→ Data items:

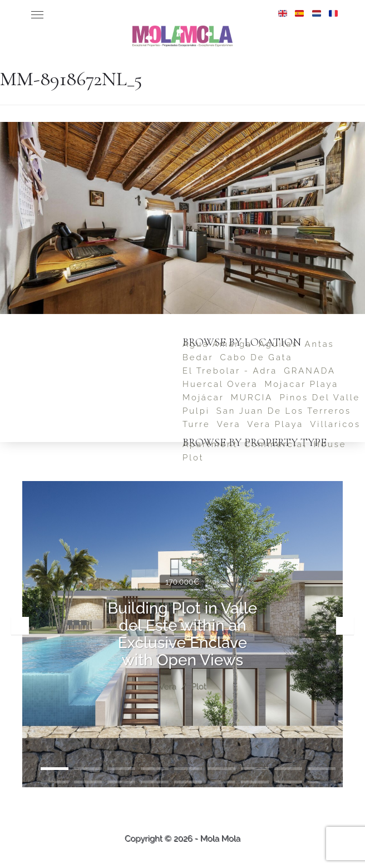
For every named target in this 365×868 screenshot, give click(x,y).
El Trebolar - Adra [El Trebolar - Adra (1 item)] (230, 370)
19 (322, 782)
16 (221, 782)
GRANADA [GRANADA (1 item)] (309, 370)
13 (121, 782)
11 (55, 782)
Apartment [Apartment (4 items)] (210, 444)
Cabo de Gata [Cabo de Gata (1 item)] (257, 357)
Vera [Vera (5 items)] (229, 424)
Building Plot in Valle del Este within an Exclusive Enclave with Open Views (182, 634)
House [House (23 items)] (329, 444)
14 (155, 782)
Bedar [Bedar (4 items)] (198, 357)
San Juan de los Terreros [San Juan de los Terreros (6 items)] (284, 410)
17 (255, 782)
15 (188, 782)
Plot (198, 687)
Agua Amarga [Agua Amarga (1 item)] (217, 344)
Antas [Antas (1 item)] (319, 344)
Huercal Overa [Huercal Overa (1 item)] (220, 384)
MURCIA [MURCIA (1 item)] (252, 397)
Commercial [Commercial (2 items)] (275, 444)
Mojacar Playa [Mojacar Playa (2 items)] (301, 384)
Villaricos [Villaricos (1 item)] (335, 424)
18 (288, 782)
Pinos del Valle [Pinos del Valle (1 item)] (319, 397)
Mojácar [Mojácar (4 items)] (203, 397)
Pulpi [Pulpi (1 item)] (196, 410)
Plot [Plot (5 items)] (193, 457)
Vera (167, 687)
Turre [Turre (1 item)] (196, 424)
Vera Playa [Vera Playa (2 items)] (275, 424)
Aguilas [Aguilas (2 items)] (278, 344)
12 (88, 782)
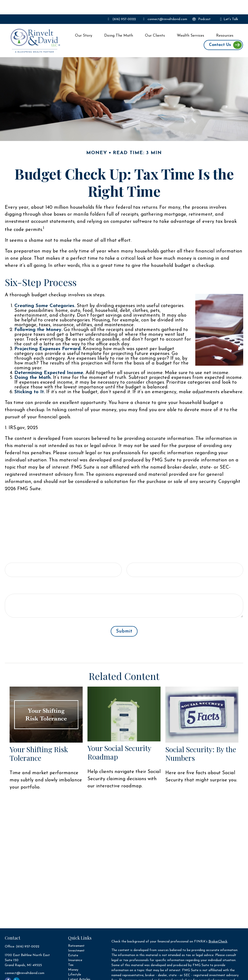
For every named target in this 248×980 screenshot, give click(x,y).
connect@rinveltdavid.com (165, 5)
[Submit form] (124, 617)
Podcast (201, 5)
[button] (83, 21)
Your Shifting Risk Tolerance (39, 739)
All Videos (75, 970)
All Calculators (79, 975)
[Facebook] (8, 966)
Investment (76, 936)
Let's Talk (229, 5)
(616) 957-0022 (121, 5)
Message (14, 574)
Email (133, 543)
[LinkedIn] (16, 966)
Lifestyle (75, 960)
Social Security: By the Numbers (201, 739)
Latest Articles (79, 965)
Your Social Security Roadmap (119, 738)
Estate (73, 941)
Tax (71, 951)
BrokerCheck (218, 927)
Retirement (76, 931)
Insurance (75, 946)
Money (73, 955)
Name (12, 543)
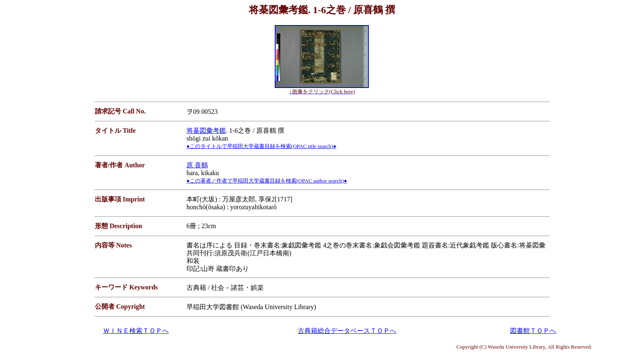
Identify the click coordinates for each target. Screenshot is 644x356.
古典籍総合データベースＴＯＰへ (347, 331)
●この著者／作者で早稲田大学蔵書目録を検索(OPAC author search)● (267, 180)
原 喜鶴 (197, 165)
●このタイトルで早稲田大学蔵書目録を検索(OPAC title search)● (261, 146)
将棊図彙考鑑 (206, 130)
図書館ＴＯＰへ (533, 331)
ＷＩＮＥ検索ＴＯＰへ (136, 331)
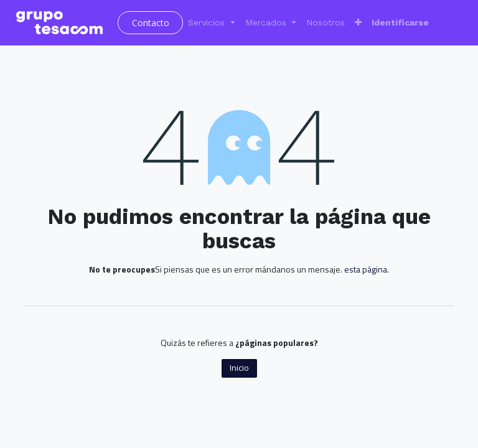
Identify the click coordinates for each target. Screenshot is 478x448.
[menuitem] (326, 22)
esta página (365, 269)
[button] (358, 22)
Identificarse (400, 22)
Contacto (151, 22)
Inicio (239, 368)
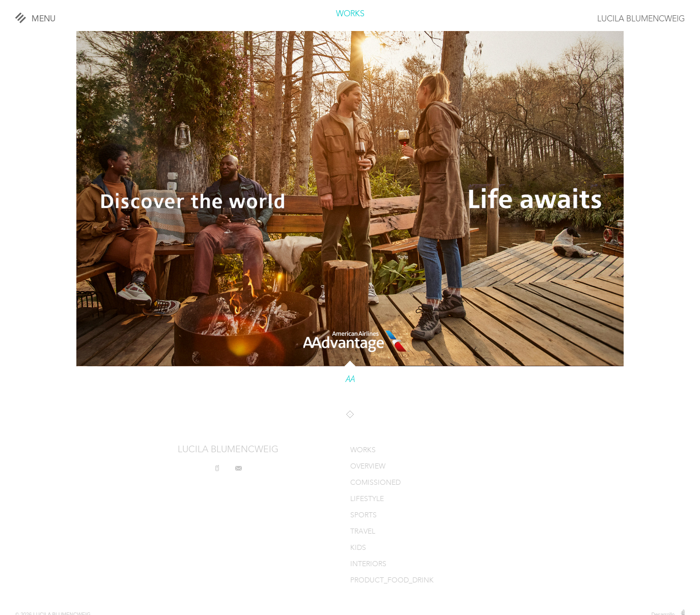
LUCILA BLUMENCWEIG (641, 19)
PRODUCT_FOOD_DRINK (392, 580)
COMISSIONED (375, 483)
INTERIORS (368, 564)
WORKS (350, 14)
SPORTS (363, 515)
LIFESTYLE (367, 499)
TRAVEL (362, 532)
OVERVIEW (368, 466)
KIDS (358, 548)
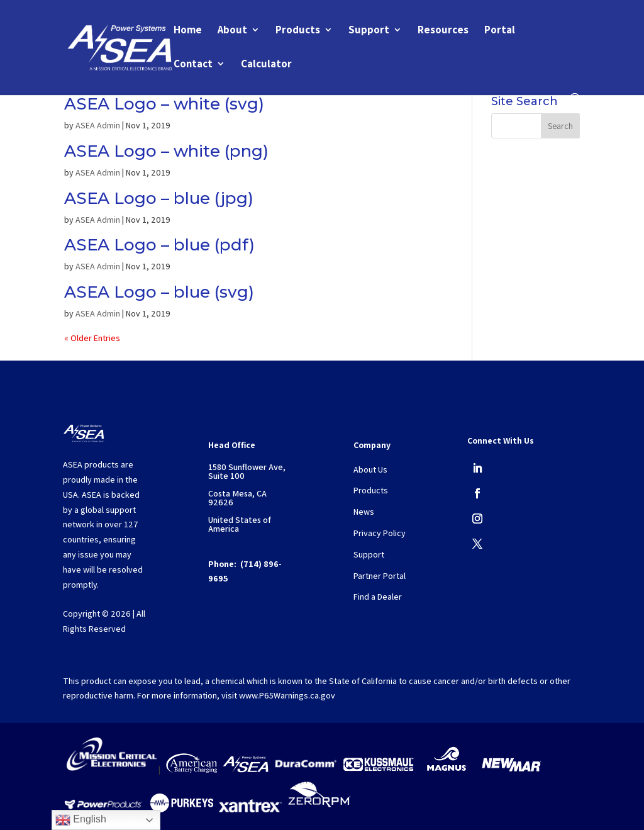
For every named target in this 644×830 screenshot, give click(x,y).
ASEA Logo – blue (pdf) (159, 245)
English (80, 820)
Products (297, 31)
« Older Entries (92, 338)
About (232, 31)
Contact (193, 65)
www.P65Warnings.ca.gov (287, 695)
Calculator (266, 65)
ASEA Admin (97, 125)
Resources (443, 31)
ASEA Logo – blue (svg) (159, 292)
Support (369, 31)
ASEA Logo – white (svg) (164, 104)
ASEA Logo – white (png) (166, 151)
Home (187, 31)
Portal (499, 31)
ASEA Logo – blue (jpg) (158, 198)
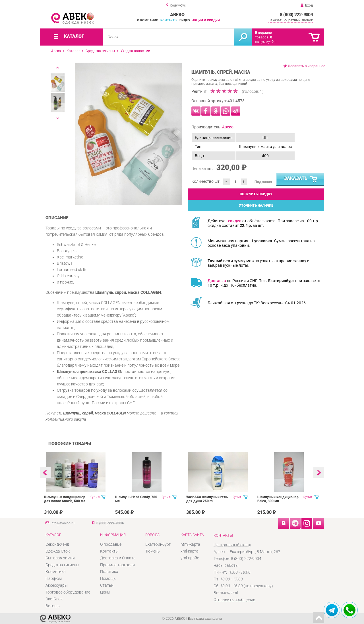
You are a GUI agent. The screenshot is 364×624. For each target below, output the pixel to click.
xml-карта (189, 551)
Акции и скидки (206, 20)
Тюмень (152, 551)
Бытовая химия (60, 558)
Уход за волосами (135, 51)
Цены (105, 592)
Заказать (301, 179)
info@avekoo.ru (63, 523)
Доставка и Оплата (118, 558)
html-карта (190, 544)
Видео (185, 20)
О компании (148, 20)
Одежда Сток (57, 551)
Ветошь (53, 606)
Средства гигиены (100, 51)
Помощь (108, 578)
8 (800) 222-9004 (296, 15)
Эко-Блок (54, 599)
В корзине (263, 33)
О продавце (111, 544)
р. (274, 42)
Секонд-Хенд (57, 544)
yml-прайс (190, 558)
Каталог (73, 51)
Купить (95, 497)
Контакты (169, 20)
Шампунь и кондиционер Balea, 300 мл (278, 499)
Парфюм (53, 578)
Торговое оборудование (68, 592)
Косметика (55, 572)
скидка (235, 221)
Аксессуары (57, 585)
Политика (109, 572)
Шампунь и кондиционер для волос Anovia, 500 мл (65, 499)
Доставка (217, 281)
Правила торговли (117, 565)
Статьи (107, 585)
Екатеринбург (158, 544)
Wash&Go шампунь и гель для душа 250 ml (207, 499)
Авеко (56, 51)
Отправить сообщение (234, 600)
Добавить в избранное (306, 66)
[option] (129, 134)
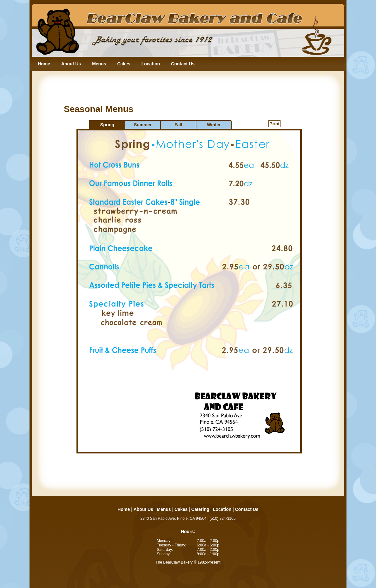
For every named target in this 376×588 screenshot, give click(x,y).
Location (151, 64)
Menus (99, 64)
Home (44, 64)
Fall (178, 125)
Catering (200, 509)
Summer (143, 125)
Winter (214, 125)
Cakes (123, 64)
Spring (107, 125)
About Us (71, 64)
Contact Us (183, 64)
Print (274, 124)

→ TASK TO COMPLETE: Reproduce every line of the data above word for word, and leave out the pictures.

→ RESULT FOR THIS EXERCISE:
For every named target in this 365×868 screenshot, give click(x,y).
El Trebolar - Adra [El Trebolar - Adra (1 item)] (230, 370)
19 (322, 782)
16 (221, 782)
GRANADA [GRANADA (1 item)] (309, 370)
13 (121, 782)
11 (55, 782)
Apartment [Apartment (4 items)] (210, 444)
Cabo de Gata [Cabo de Gata (1 item)] (257, 357)
Vera [Vera (5 items)] (229, 424)
Building Plot in Valle del Este within an Exclusive Enclave with Open Views (182, 634)
House [House (23 items)] (329, 444)
14 (155, 782)
Bedar [Bedar (4 items)] (198, 357)
San Juan de los Terreros [San Juan de los Terreros (6 items)] (284, 410)
17 (255, 782)
15 (188, 782)
Plot (198, 687)
Agua Amarga [Agua Amarga (1 item)] (217, 344)
Antas [Antas (1 item)] (319, 344)
Huercal Overa [Huercal Overa (1 item)] (220, 384)
MURCIA [MURCIA (1 item)] (252, 397)
Commercial [Commercial (2 items)] (275, 444)
Mojacar Playa [Mojacar Playa (2 items)] (301, 384)
Villaricos [Villaricos (1 item)] (335, 424)
18 (288, 782)
Pinos del Valle [Pinos del Valle (1 item)] (319, 397)
Mojácar [Mojácar (4 items)] (203, 397)
Pulpi [Pulpi (1 item)] (196, 410)
Plot [Plot (5 items)] (193, 457)
Vera (167, 687)
Turre [Turre (1 item)] (196, 424)
Vera Playa [Vera Playa (2 items)] (275, 424)
Aguilas [Aguilas (2 items)] (278, 344)
12 (88, 782)
For every named target in this 248×980 screenshot, give click(x,y).
connect@rinveltdavid.com (165, 5)
[Submit form] (124, 617)
Podcast (201, 5)
[button] (83, 21)
Your Shifting Risk Tolerance (39, 739)
All Videos (75, 970)
All Calculators (79, 975)
[Facebook] (8, 966)
Investment (76, 936)
Let's Talk (229, 5)
(616) 957-0022 (121, 5)
Message (14, 574)
Email (133, 543)
[LinkedIn] (16, 966)
Lifestyle (75, 960)
Social Security: By the Numbers (201, 739)
Latest Articles (79, 965)
Your Social Security Roadmap (119, 738)
Estate (73, 941)
Tax (71, 951)
BrokerCheck (218, 927)
Retirement (76, 931)
Insurance (75, 946)
Money (73, 955)
Name (12, 543)
Identify the click coordinates for each target. Screenshot is 644x356.
古典籍総合データベースＴＯＰへ (347, 331)
●この著者／作者で早稲田大学蔵書目録を検索(OPAC author search)● (267, 180)
原 喜鶴 (197, 165)
●このタイトルで早稲田大学蔵書目録を検索(OPAC title search)● (261, 146)
将棊図彙考鑑 (206, 130)
図書館ＴＯＰへ (533, 331)
ＷＩＮＥ検索ＴＯＰへ (136, 331)
Identify the click coordinates for each target. Screenshot is 478x448.
[menuitem] (326, 22)
esta página (365, 269)
[button] (358, 22)
Identificarse (400, 22)
Contacto (151, 22)
Inicio (239, 368)
LUCILA BLUMENCWEIG (641, 19)
PRODUCT_FOOD_DRINK (392, 580)
COMISSIONED (375, 483)
INTERIORS (368, 564)
WORKS (350, 14)
SPORTS (363, 515)
LIFESTYLE (367, 499)
TRAVEL (362, 532)
OVERVIEW (368, 466)
KIDS (358, 548)
For every named target in this 644×830 screenshot, give click(x,y).
ASEA Logo – blue (pdf) (159, 245)
English (80, 820)
Products (297, 31)
« Older Entries (92, 338)
About (232, 31)
Contact (193, 65)
www.P65Warnings.ca.gov (287, 695)
Calculator (266, 65)
ASEA Admin (97, 125)
Resources (443, 31)
ASEA Logo – blue (svg) (159, 292)
Support (369, 31)
ASEA Logo – white (svg) (164, 104)
ASEA Logo – white (png) (166, 151)
Home (187, 31)
Portal (499, 31)
ASEA Logo – blue (jpg) (158, 198)
You are a GUI agent. The screenshot is 364×624. For each target below, output the pixel to click.
xml-карта (189, 551)
Акции и скидки (206, 20)
Тюмень (152, 551)
Бытовая химия (60, 558)
Уход за волосами (135, 51)
Цены (105, 592)
Заказать (301, 179)
info@avekoo.ru (63, 523)
Доставка и Оплата (118, 558)
html-карта (190, 544)
Видео (185, 20)
О компании (148, 20)
Одежда Сток (57, 551)
Ветошь (53, 606)
Средства гигиены (100, 51)
Помощь (108, 578)
8 (800) 222-9004 (296, 15)
Эко-Блок (54, 599)
В корзине (263, 33)
О продавце (111, 544)
р. (274, 42)
Секонд-Хенд (57, 544)
yml-прайс (190, 558)
Каталог (73, 51)
Купить (95, 497)
Контакты (169, 20)
Шампунь и кондиционер Balea, 300 мл (278, 499)
Парфюм (53, 578)
Торговое оборудование (68, 592)
Косметика (55, 572)
скидка (235, 221)
Аксессуары (57, 585)
Политика (109, 572)
Шампунь и кондиционер для волос Anovia, 500 мл (65, 499)
Доставка (217, 281)
Правила торговли (117, 565)
Статьи (107, 585)
Екатеринбург (158, 544)
Wash&Go шампунь и гель для душа 250 ml (207, 499)
Авеко (56, 51)
Отправить сообщение (234, 600)
Добавить в избранное (306, 66)
[option] (129, 134)
For every named target in this 376×588 screenshot, give click(x,y).
Location (151, 64)
Menus (99, 64)
Home (44, 64)
Fall (178, 125)
Catering (200, 509)
Summer (143, 125)
Winter (214, 125)
Cakes (123, 64)
Spring (107, 125)
About Us (71, 64)
Contact Us (183, 64)
Print (274, 124)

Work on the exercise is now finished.